Üretim, bölüşüm, işyeri
demokrasisi ve emek dayanışması prensipleri böyle çıktı.
İlham kaynağım Polanyi
oldu.
Üretim ve bölüşüm
prensipleri bizim maddi koşullarımızla ilgili ve sınıf tartışmasının özüne denk
düşüyor.
Kapitalist üretim tarzının
birikim ve büyüme odağı yerine ihtiyaca dayalı, kaynakların
sürdürülebilirliğine ve çevreye duyarlı bir üretim anlayışını savunuyorum.
Bölüşümde ise kapitalist
sistemin ortaya çıkardığı gibi artı değer yaratan, kâra dayanan bir bölüşüm mü,
yoksa adil bir bölüşüm mü sorusunu tartışıyorum.

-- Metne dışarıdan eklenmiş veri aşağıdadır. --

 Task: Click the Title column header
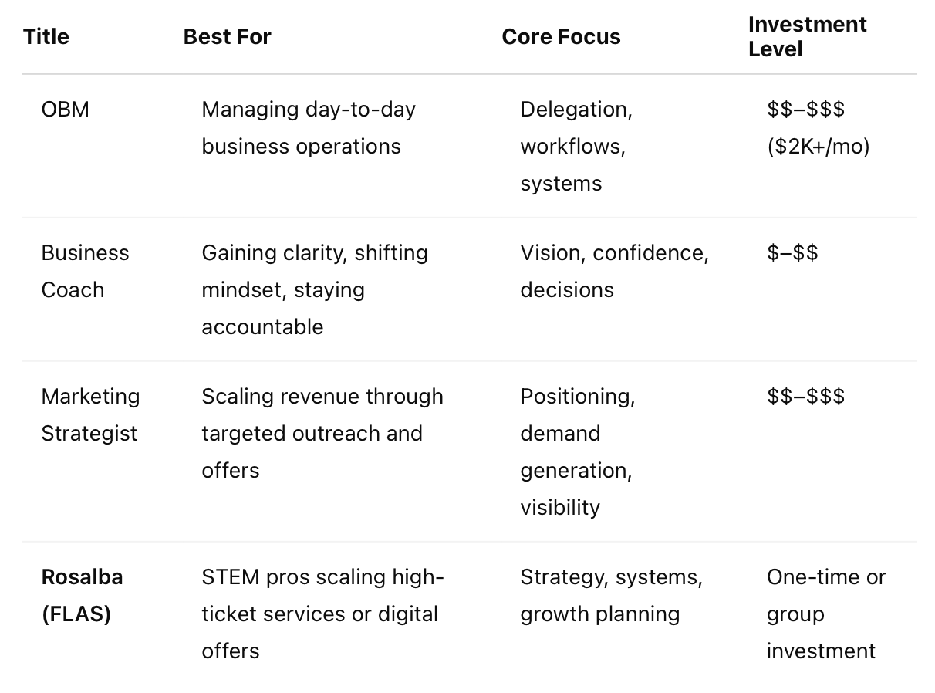[46, 37]
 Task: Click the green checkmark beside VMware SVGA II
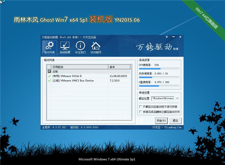49,76
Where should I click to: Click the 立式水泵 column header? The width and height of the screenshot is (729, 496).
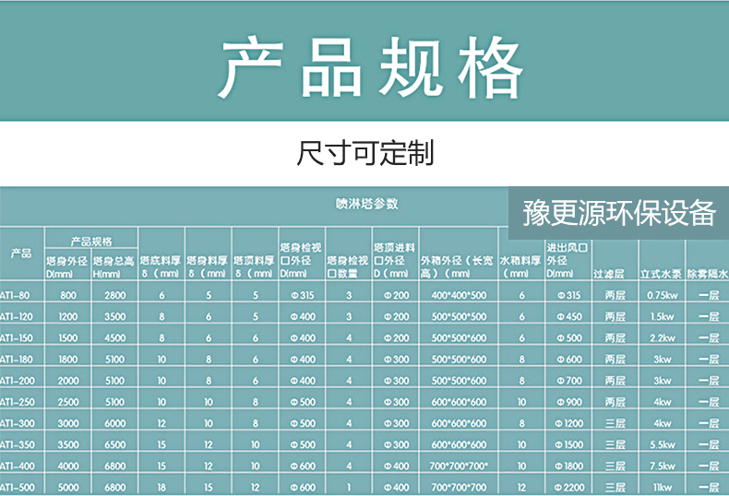point(662,274)
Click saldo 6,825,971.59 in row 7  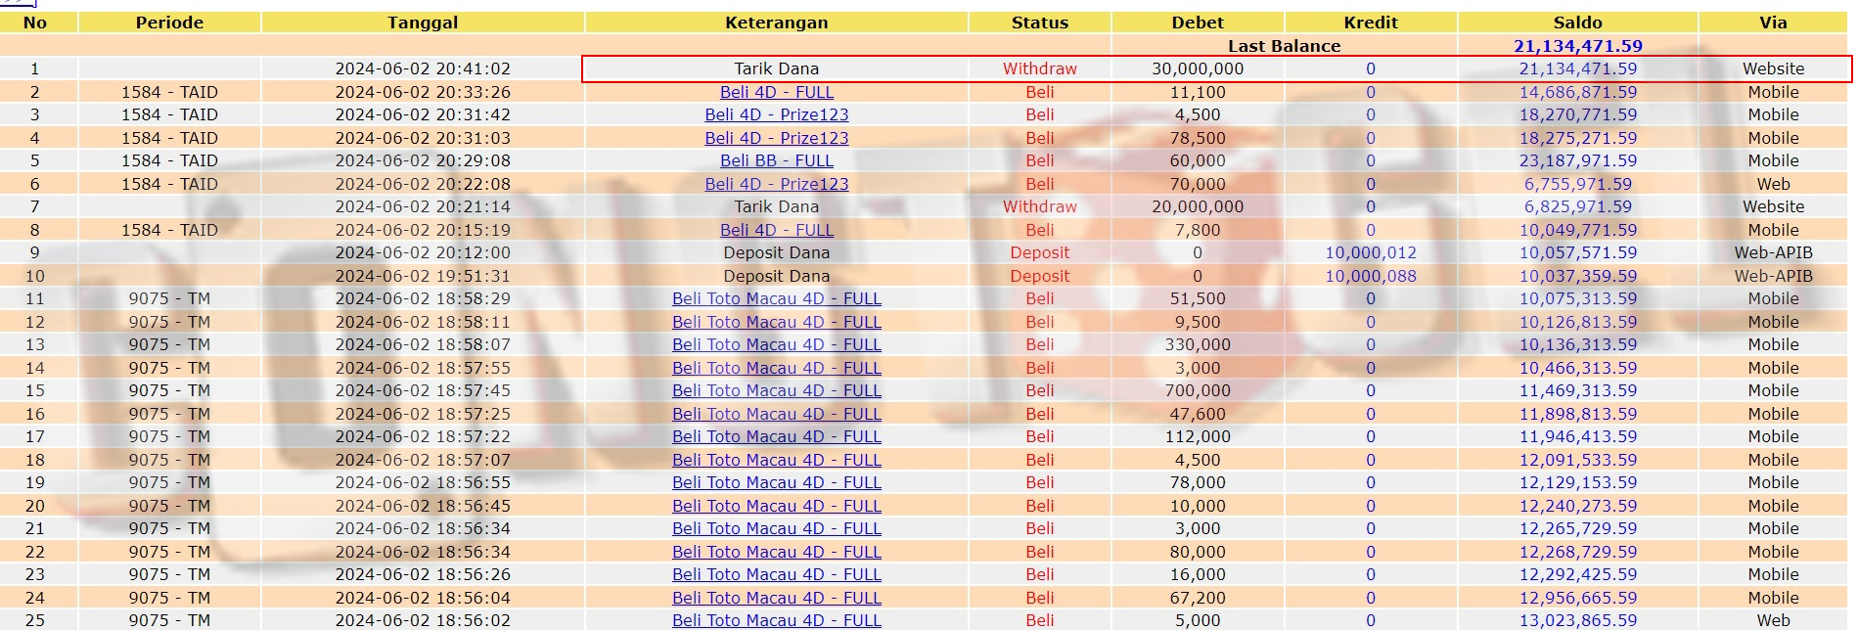(1577, 206)
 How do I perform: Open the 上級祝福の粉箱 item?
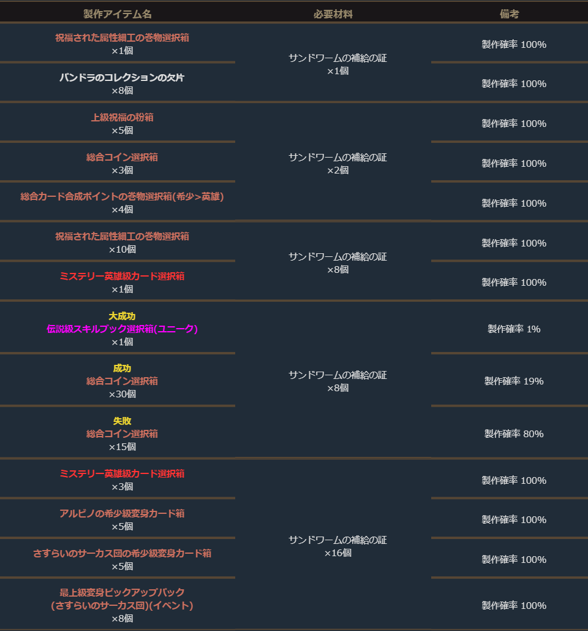122,117
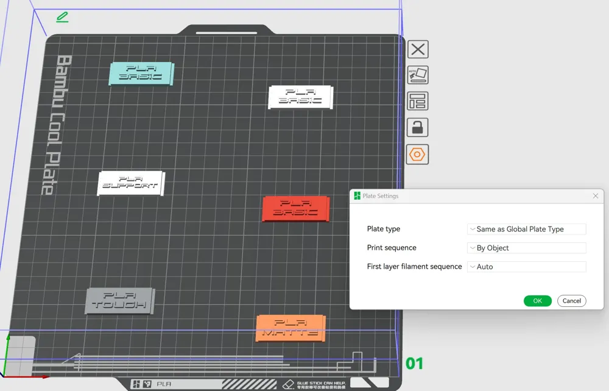Click the Cancel button

pos(571,301)
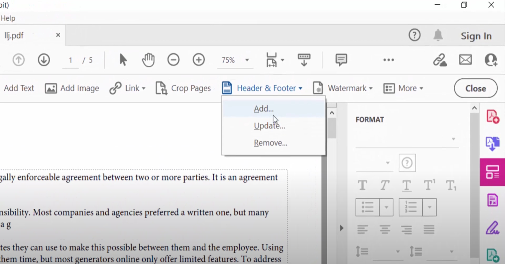Open the comment annotation tool
Image resolution: width=505 pixels, height=264 pixels.
pos(341,60)
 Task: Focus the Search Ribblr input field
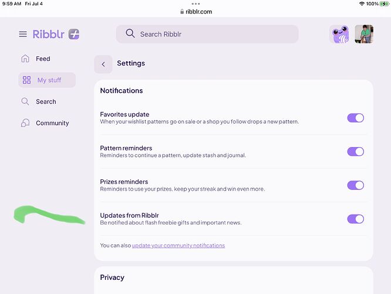pos(207,34)
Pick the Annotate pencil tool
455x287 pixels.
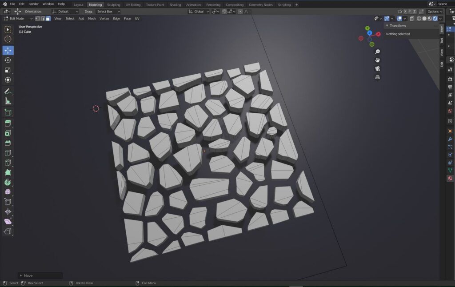pos(8,91)
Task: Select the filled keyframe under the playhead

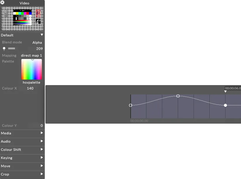Action: click(x=225, y=105)
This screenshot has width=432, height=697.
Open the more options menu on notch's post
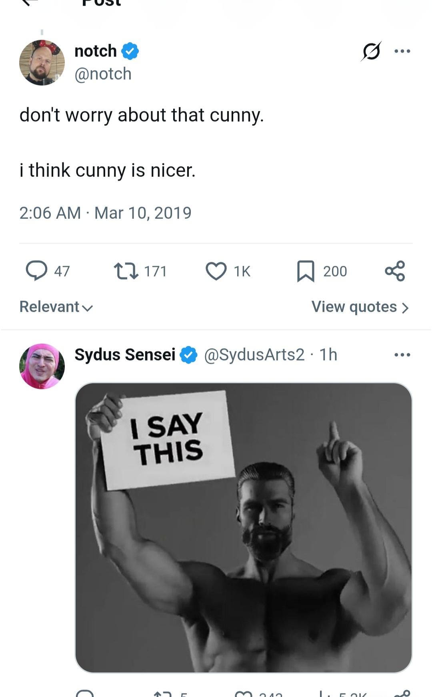[402, 51]
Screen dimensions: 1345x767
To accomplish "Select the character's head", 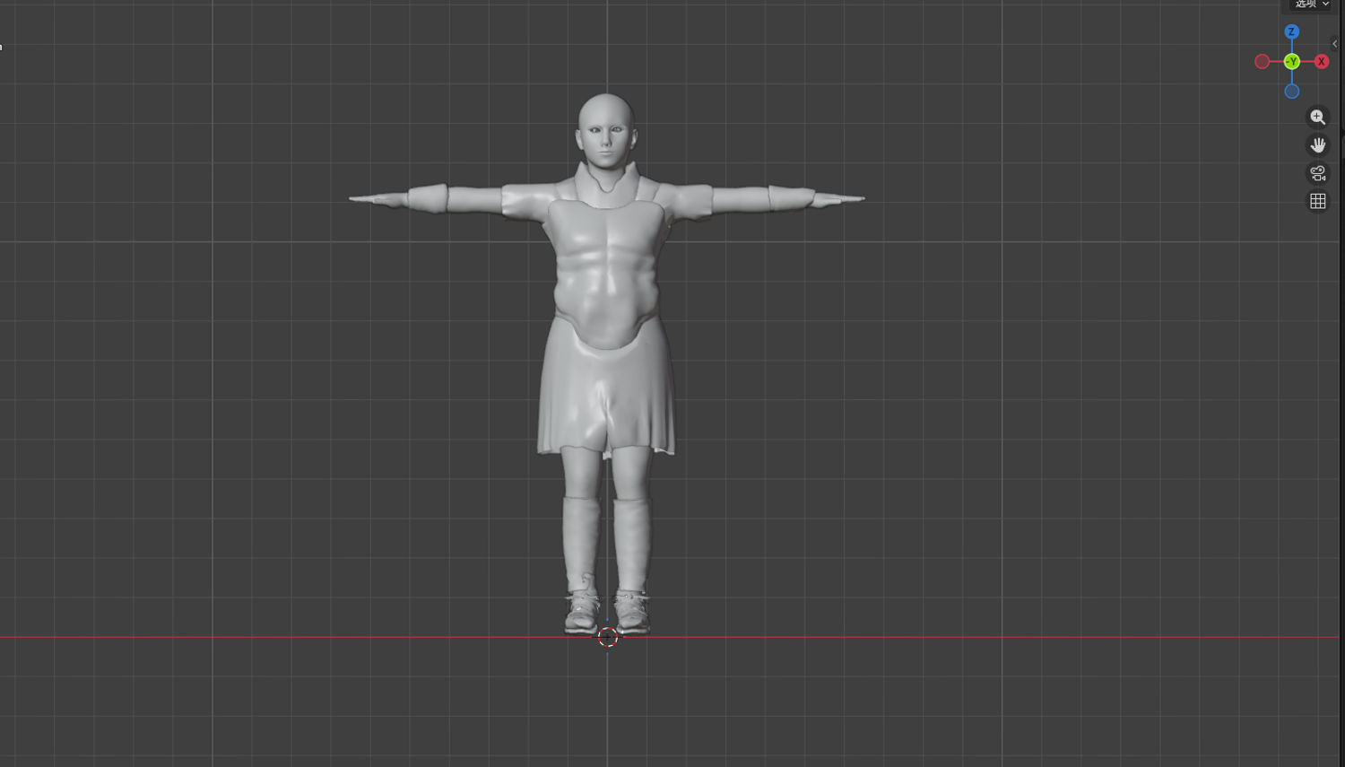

İşyeri demokrasisi ve yeni
emek örgütlenmesi ise üretim ve bölüşümü destekleyen toplumsal dönüşümleri
yaratan unsurlar.
Bu arada, farklı
sektörlere, geleneksel üretimleri de dışlamadan tümüne bakmak gerekti.
Dayanışma ekonomilerindeki
farklı varoluşların, üretim biçimlerinin temel özelliği nedir?
Kapitalizmden dışlanmış
olmaları ve devletten bir beklentileri olmaması.
Kitaptaki “tehlikeli
sınıflar” göndermesi, kapitalist sistemin sürekliliği için tehlikeli görülen
dışlanmış kesimler.
Kim bunlar?
Devrim tehlikesinin
tetikleyicisi olabilecek tüm alt sınıflar.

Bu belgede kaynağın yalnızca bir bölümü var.